• [THINGS TO DO]
1. In the review of The Last Frontier, please rewrite the passage that opens with "A weaker Anthony" and closes with "It was sad.", swapping "real dogs" for "poor efforts".
2. According to the review of The Last Frontier, what role did Victor Mature play in My Darling Clementine?
3. Pick up the review of The Last Frontier after its last sentence and carry it on.

• [SELECTED TEXT]

Jeff Arnold’s West

The blog of a Western fan, for other Western fans

The Last Frontier (Columbia, 1955)

 

A weaker Anthony Mann Western

 

Without Anthony Mann as director, the Westerns James Stewart starred in dipped in quality. After the disappointing Night Passage, he didn’t do any at all until teaming up with John Ford in the 1960s, but unfortunately those were Ford’s weakest Westerns. After that there were some real dogs, junk like The Rare Breed and Bandolero! It was sad.

 

And for a moment, too, it looked as though Anthony Mann’s Westerns without Stewart would also take a nose-dive. The director’s first one after The Man from Laramie was The Last Frontier, and, quite honestly, it wasn’t a patch on Laramie or The Naked Spur or Winchester ’73.

 

Unlike Stewart, though, Anthony Mann would recover some Western glory in the last part of the decade, before moving on to other genres.

 

The Last Frontier’s title was as classically ‘Western’ as The Man from Laramie. There are probably just as many oaters bearing the title The Last… something or other as there are ones about The Man from… somewhere or other. And immediately The Last Frontier conjures up the Frederick Jackson Turner orthodoxy of the closing of the frontier and the end of the ‘West’.

 

 

Mann was famously interested in landscape and the visual composition of his pictures. Even the titles reflect that and it may not be too fanciful to suggest that just as The Far Country set the tale of a hard and cold man in the frozen north of the title and Bend of the River described a turning point in the life of a man putting behind his past in a distant land, so The Last Frontier told of a free frontier spirit finally being tamed by ‘civilization’. The very first shot shows an idyllic (i.e. wild) scene of trees, sky and mountains, then the camera drops to show a stolid little fort – paradise has been invaded. This is really the message.

 

Indeed, this picture does treat the theme of civilization encroaching on freedom, and the old times when a man could be a man dying, killed off by towns and churches and schools and temperance societies. This, as you know, was one the standard ideas of the Western novel and film, and had been since the beginning. See our essay The End of the West.

 

In the Mann/Stewart Westerns we had had a driven, almost manic loner utterly determined to fulfill a mission, with scant regard for communities or even close relationships. In The Last Frontier this idea was stood on its head. It’s all about a free spirit, a frontiersman of the old school, who is desperate to be integrated into ‘society’, a man who really wants to belong and who needs relationships, both platonic and romantic.

 

With no Stewart, the lead role went to Victor Mature. Matinee idol/sword-and-and-sandal specialist Mature might have been thought an odd choice for a Western, but in fact he had done brilliantly as Doc Holliday to Henry Fonda’s Wyatt Earp in John Ford’s My Darling Clementine in 1946, and had also been good in the lead of a ‘lesser’ Western, perhaps, but still a nice one, Fury at Furnace Creek in 1948. It is said that Last Frontier producer William Fadiman and Mann wanted Brando for the role, and Mann wasn’t too happy about getting Mature. He was particularly critical of Mature’s poor horsemanship.

• [GIVEN DATA]
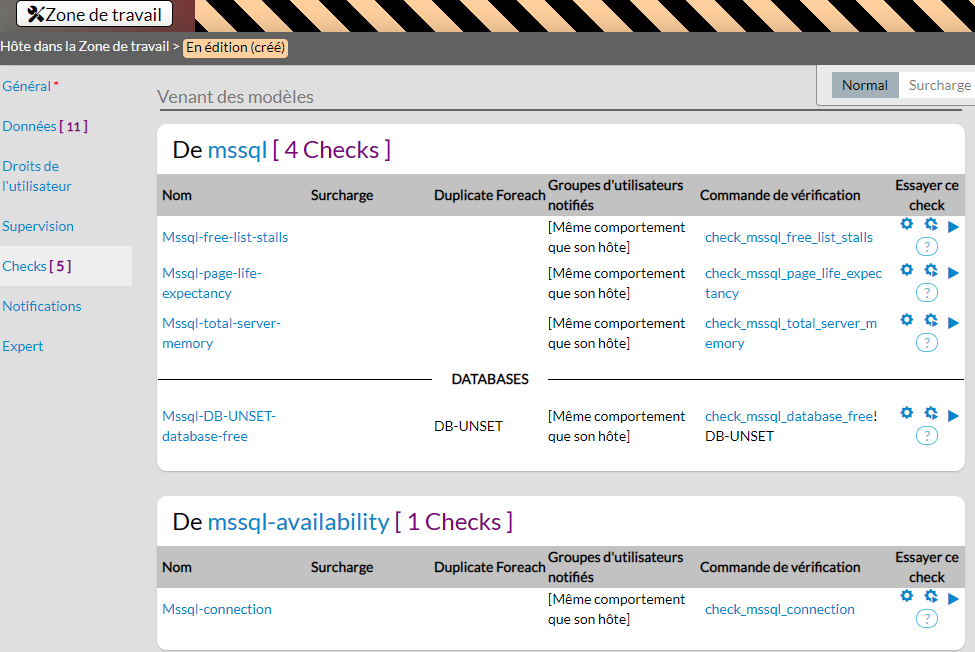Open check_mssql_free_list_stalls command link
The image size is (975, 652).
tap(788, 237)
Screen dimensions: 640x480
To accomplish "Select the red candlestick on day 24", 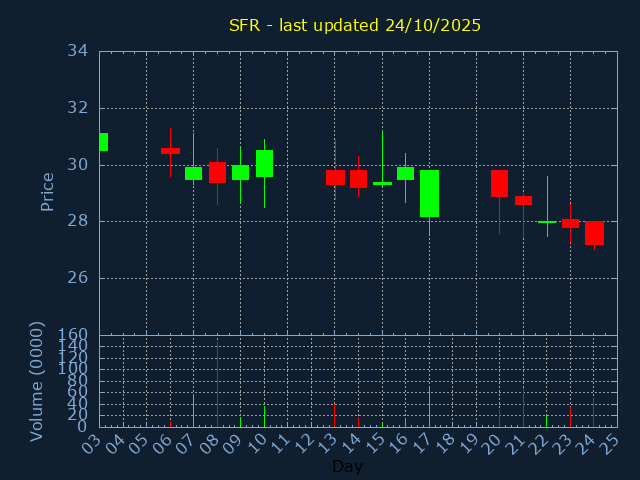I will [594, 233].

• [EXPECTED RESPONSES]
1.
A weaker Anthony Mann Western

 

Without Anthony Mann as director, the Westerns James Stewart starred in dipped in quality. After the disappointing Night Passage, he didn’t do any at all until teaming up with John Ford in the 1960s, but unfortunately those were Ford’s weakest Westerns. After that there were some poor efforts, junk like The Rare Breed and Bandolero! It was sad.

2. Doc Holliday

3.
 

Vic got the part

 

It’s a Civil War story, in the sense that it set during the war, but out West in a wild outpost on the Wyoming/Montana border. The plot has the traditional cavalry Western element of a stupid by-the-book Army colonel (Robert Preston) and a level-headed more understanding captain (Guy Madison, doing the occasional big-screen oater between seasons of the TV Adventures of Wild Bill Hickok) who finally prevails. This was a tried-and-tested plotline, and John Ford had done it better. Strangely perhaps, Mann and writer Philip Yordan were scathing about cavalry Westerns as a genre – until they made one.

 

Three footloose mountain man/trappers (Mature, James Whitmore and Pat Hogan) have been deprived by the Sioux of Red Cloud (Manuel Dondé) of their whole year’s worth of furs because the Sioux are angry at army forts being built on their lands, and the trio go to Fort Shallan (one supposes a version of Fort Phil Kearny) to get compensation.

 

The wild men

 

Captain Madison is sympathetic and persuades them to enlist as scouts. Naturally, the trapper-scout hero Jed Cooper (Mature) falls for the colonel’s wife (Anne Bancroft) in the absence of the colonel, to provide love interest. She is at first stand-offish but gradually warms to the wild man, a child of nature.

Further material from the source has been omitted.